Re: [PATCH] mm: extend max struct page size for kmsan

From: Alexander Potapenko
Date: Mon Jan 30 2023 - 13:22:16 EST


> > I haven't really followed KMSAN development but I would have expected
> > that it would, like other debugging tools, add its metadata to page_ext
> > rather than page directly.
>
> Yes, that would have been preferable. Also, I don't understand why we
> need an entire page to store whether each "bit" of a page is initialised.
> There are no CPUs which have bit-granularity stores; either you initialise
> an entire byte or not.
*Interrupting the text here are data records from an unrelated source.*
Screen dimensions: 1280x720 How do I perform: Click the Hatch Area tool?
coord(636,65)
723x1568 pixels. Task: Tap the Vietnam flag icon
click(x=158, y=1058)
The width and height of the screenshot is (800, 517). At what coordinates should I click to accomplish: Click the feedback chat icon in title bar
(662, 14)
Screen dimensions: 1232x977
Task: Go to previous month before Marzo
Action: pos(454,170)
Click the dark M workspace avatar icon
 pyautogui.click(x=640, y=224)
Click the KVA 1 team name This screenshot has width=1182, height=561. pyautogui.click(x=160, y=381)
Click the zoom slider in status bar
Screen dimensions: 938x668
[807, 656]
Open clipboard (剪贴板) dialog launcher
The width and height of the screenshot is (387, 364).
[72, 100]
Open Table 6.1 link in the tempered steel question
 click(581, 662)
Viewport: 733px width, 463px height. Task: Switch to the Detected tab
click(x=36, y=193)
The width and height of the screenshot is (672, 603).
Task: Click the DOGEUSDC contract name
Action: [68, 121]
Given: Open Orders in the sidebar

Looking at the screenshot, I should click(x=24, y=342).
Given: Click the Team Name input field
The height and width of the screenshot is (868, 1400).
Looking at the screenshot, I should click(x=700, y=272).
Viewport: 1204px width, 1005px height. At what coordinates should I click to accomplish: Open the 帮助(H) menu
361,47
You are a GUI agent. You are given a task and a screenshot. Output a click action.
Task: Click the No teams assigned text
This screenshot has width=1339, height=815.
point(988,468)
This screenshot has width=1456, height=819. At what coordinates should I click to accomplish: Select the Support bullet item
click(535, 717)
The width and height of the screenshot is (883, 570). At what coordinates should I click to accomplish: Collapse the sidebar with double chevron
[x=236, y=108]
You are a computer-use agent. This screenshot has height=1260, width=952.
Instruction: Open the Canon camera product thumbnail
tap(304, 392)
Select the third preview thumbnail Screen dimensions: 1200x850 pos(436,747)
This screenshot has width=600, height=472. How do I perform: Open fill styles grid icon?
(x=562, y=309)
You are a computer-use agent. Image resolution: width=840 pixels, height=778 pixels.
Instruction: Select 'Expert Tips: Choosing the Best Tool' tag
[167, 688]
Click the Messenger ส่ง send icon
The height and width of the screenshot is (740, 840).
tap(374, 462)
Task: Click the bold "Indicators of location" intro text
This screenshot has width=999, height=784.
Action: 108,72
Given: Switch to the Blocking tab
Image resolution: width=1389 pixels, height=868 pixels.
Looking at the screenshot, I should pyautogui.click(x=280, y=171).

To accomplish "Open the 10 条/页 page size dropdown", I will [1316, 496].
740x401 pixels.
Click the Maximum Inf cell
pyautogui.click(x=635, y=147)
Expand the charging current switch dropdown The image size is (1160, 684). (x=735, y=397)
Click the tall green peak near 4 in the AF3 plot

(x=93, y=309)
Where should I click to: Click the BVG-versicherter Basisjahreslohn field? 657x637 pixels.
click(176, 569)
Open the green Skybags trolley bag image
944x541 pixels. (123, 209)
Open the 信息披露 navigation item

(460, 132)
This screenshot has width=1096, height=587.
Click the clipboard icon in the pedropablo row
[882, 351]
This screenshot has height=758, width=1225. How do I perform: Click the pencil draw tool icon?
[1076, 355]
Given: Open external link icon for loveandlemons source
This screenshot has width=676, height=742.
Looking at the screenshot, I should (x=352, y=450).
So that metadata can shrink from 4096 bytes
> to 512.

It's not about bit-granularity stores, it's about bits being
uninitialized or not.

Consider the following struct:

struct foo {
char a:4;
char b:4;
} f;

- if the user initializes f.a and then tries to use f.b, this is still
undefined behavior that KMSAN is able to catch thanks to bit-to-bit
shadow, but would not have been able to detect if we only stored one
bit per byte.
Another example is bit flags or bit masks, where you can set a single
bit in an int32, but that wouldn't necessarily mean the rest of that
variable is initialized.

It's worth mentioning that even if we choose to shrink the shadows
from 4096 to 512 bytes, there'd still be four-byte origin IDs, which
are allocated for every four bytes of program memory.
So a whole page of origins will still be required in addition to those
512 bytes of shadow.

(Origins are handy when debugging KMSAN reports, because a single
uninit value can be copied or modified multiple times before it is
used in a branch or passed to the userspace.
Shrinking origins further would render them useless for e.g. 32-bit
local variables, which is a quite common use case).